BEGIN Data section
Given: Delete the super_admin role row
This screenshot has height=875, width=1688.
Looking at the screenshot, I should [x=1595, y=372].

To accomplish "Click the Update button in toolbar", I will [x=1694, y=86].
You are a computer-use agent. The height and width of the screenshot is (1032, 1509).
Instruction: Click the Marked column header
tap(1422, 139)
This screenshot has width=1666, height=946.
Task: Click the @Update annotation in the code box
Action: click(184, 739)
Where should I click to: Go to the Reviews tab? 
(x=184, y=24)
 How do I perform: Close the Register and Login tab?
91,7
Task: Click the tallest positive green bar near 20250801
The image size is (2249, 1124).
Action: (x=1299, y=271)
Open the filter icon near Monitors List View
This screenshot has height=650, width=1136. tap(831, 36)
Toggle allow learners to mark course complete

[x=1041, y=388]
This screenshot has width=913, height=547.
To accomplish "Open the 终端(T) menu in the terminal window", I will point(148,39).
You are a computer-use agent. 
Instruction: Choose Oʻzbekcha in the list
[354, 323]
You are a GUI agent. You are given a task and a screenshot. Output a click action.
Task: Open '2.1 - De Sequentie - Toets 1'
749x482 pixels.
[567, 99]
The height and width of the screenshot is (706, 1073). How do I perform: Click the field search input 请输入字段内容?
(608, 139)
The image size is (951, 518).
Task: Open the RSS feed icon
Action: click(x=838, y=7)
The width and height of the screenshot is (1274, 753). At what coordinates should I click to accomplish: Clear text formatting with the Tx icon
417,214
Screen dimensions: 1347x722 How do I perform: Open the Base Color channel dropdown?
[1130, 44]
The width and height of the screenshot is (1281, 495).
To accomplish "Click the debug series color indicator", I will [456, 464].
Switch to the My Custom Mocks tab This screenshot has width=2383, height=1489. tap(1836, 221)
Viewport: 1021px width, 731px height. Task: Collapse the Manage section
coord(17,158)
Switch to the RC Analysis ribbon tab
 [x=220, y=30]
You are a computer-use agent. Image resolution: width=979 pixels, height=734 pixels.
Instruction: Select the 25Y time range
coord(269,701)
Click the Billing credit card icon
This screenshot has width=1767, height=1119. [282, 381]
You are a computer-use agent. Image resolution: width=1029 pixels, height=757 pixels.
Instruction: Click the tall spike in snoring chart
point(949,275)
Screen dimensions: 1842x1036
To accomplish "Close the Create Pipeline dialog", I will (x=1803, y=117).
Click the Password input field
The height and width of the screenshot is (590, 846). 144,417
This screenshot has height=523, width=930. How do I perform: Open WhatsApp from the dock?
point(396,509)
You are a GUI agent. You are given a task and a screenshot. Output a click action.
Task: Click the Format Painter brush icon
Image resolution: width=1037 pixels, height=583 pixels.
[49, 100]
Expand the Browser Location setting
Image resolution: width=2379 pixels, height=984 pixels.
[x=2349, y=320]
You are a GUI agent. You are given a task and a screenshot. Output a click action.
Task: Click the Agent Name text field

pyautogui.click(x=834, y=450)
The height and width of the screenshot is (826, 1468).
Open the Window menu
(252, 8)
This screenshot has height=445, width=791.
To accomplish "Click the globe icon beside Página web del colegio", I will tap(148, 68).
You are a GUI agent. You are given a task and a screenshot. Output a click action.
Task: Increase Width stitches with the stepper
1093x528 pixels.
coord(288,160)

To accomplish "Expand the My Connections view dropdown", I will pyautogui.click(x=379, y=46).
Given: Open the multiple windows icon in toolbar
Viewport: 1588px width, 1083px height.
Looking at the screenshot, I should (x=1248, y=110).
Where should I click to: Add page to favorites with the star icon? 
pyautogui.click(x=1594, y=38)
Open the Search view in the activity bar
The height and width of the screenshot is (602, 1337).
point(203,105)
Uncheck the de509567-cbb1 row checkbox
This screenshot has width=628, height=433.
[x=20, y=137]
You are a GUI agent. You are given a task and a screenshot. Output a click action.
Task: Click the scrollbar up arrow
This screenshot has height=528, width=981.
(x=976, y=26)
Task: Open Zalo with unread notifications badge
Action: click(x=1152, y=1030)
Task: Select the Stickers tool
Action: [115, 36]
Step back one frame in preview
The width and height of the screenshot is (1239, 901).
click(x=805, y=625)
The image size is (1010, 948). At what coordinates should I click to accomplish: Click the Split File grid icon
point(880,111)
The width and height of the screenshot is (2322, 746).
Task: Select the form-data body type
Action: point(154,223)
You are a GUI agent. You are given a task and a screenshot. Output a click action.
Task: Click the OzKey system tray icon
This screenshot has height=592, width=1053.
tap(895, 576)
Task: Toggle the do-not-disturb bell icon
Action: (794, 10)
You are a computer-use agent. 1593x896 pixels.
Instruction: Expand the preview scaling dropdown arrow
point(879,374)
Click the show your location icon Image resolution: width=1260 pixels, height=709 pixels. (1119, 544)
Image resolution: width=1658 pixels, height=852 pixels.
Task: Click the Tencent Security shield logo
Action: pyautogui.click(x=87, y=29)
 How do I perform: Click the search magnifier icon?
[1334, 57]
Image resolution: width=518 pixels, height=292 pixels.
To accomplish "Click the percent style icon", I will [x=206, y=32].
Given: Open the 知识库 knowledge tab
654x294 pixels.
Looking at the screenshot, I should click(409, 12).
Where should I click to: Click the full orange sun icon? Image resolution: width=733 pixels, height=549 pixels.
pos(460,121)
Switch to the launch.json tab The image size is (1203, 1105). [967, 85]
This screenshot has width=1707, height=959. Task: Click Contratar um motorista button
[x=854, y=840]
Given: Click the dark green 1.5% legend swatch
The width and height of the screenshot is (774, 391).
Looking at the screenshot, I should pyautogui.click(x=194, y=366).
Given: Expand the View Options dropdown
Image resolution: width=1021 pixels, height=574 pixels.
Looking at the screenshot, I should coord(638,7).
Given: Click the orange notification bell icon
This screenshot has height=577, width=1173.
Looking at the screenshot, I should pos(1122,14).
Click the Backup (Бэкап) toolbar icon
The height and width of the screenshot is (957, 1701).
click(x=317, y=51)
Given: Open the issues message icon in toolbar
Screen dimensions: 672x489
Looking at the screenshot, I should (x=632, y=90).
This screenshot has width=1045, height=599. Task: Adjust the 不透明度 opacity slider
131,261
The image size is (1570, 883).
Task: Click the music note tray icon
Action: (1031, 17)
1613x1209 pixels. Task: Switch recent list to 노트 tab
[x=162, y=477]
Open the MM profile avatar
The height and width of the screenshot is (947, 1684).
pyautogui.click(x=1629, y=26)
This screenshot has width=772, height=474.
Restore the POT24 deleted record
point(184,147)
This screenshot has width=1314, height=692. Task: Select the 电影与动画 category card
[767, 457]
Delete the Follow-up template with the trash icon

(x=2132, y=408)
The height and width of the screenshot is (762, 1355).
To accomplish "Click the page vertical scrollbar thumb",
END Data section
Collect the lines of the data that carry the word "toolbar".

**Task response**
To accomplish "Click the Update button in toolbar", I will [x=1694, y=86].
Given: Open the multiple windows icon in toolbar
Click the Backup (Бэкап) toolbar icon
Given: Open the issues message icon in toolbar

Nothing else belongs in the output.